Chapter 16

In the middle of the clearing, Silas shifts back and forth uncomfortably. The afternoon breeze, warm for once, shifts the dark strands of his wavy hair, curling out at the shoulders. I've only been here for a few days but this is the first time I haven't seen an immediate, goofy smile on his face. That's because he's a pawn in this little game Renit likes to call training.

The cranky prince didn't fail to notice I was kind to Silas, who in return, was kind to me. Every morning at breakfast, we discuss one subject to the next since I always strike up the nerve to sit with them in the first place. Not only is the conversation worthy, but it irks Renit so much that I'm trying to make friends in the castle. Silas is the calm side of the coin, the prince not afraid to laugh and have a good time. More often than not, actually. And he takes pride in it.
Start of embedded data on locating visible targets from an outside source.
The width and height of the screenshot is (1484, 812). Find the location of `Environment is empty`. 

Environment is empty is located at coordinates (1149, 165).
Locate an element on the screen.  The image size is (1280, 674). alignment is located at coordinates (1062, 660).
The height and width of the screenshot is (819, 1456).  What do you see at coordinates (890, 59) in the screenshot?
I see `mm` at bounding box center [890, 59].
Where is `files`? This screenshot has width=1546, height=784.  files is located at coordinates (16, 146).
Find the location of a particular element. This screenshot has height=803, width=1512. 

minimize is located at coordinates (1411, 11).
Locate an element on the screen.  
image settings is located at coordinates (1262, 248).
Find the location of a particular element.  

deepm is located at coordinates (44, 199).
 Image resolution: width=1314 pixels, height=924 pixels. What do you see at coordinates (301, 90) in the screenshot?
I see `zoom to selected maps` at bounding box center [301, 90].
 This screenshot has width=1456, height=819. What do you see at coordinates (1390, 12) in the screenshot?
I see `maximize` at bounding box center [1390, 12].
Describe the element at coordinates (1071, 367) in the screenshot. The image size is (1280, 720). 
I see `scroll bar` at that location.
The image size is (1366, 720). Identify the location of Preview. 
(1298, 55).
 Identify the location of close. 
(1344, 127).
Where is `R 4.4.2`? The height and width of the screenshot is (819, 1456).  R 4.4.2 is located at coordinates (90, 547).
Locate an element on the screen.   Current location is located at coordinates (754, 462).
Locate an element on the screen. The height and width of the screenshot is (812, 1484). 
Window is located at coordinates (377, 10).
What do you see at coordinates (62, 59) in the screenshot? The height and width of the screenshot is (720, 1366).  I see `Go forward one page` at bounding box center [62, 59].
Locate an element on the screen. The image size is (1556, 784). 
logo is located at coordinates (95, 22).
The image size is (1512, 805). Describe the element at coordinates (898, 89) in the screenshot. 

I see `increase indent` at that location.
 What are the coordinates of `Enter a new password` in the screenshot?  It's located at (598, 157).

Renit can barely offer a smile. The only time he did was because I made a joke about Silas's rat nest (his hair) after a rough night of drinking.

If I hadn't been looking at him already, I would've missed his smile because it was gone quicker than I could blink.

Standing in the clearing, there isn't a hint of a smile on the crown prince's face as he looks from me to Renit, standing with his arms crossed a few feet away. I walked out here to find this; they were arguing over something—likely Renit's attitude—but the bickering turned hushed before I could fully understand what was going on. If only my father were here to figure it out, he heard anything and everything.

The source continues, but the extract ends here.